Doctor licensed in Illinois charged with 4 murders

July 16, 2013 (CHICAGO)

Two murders in 2008 and two murders this year equals four at Creighton University. Authorities say the quadruple murder charges against Anthony Garcia solve a mystery that has frightened the Omaha college town for several years.

A paper trail of evidence reveals that the motive for these murders actually goes back more than a decade when Garcia's resentment over being fired began festering.

The 40-year-old doctor has swapped his scrubs for an old-fashioned jailbird suit for an appearance in a downstate Jonesboro, Ill., courtroom Wednesday. Garcia had been curbed by Illinois State Police with a .45 pistol and booze on his breath just as Omaha police were going to arrest him on suspicion of four murders, including an 11-year old boy - all of them connected to top officials of the Creighton University Medical School staff.

"The task force has been monitoring Dr. Garcia's movements for a period of time," said Todd Schmaderer, Omaha police chief.

In July of 2000, Garcia had been a medical resident at Creighton in the pathology department. While police won't divulge what happened to set off Garcia, there is a paper trail that is a pathway to the answers. A termination letter reveals that Garcia tried to sabotage a fellow medical resident's career by concocting a ruse that would interrupt the student's promotional test.

Garcia left Omaha, and despite the disciplinary action, obtained a state medical license in Illinois. In 2008, police believe Garcia - fueled by revenge - returned to Omaha and murdered the son and housekeeper of a Creighton professor who had a hand in his firing years earlier.
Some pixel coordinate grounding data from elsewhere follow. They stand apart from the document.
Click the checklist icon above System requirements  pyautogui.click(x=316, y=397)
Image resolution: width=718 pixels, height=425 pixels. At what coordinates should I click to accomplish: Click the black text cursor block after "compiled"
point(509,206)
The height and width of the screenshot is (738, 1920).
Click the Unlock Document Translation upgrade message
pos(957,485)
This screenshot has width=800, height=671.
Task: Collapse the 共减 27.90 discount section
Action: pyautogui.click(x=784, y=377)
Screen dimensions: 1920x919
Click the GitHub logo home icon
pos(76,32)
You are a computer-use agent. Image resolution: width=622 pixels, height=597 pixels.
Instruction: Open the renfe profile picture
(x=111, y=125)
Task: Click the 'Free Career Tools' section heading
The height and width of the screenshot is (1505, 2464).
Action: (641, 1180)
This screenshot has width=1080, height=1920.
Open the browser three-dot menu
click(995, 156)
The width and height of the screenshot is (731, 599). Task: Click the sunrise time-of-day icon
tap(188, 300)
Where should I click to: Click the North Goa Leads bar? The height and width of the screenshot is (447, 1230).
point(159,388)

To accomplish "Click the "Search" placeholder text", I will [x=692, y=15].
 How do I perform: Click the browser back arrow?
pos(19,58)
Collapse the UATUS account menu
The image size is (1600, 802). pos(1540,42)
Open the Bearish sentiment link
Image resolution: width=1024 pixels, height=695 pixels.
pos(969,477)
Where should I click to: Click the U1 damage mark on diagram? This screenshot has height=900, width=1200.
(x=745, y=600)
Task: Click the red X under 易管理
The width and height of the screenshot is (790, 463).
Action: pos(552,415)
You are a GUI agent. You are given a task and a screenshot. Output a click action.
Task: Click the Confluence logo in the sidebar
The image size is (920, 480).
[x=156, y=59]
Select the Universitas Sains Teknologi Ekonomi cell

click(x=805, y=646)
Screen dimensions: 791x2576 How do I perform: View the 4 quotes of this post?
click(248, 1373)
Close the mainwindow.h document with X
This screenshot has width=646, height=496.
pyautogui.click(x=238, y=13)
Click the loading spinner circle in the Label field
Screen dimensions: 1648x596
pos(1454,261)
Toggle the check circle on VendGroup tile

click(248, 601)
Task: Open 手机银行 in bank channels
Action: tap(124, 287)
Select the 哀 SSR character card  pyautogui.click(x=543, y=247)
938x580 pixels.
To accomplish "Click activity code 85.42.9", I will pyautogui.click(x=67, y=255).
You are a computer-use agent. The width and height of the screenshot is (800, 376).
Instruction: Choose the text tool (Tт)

This year, Garcia got a job at the federal prison in Terre Haute even though he was denied a state medical license in Indiana. The denial was based largely on a letter from a top Creighton official, who explained why Garcia was fired after the 2001 incident - unprofessional behavior toward a fellow resident. Six months later - last May - the man who signed the letter, Dr. Roger Brumback, was murdered, and so was his wife, Omaha police say, by Garcia.

Garcia has a current medical license in Illinois, according to state records, and has had permits in Indiana and California at various times the past decade. And he has lived in other states and may have practiced medicine without licenses. What a task force of FBI agents and Nebraska investigators are looking at is whether Garcia committed additional murders in other places.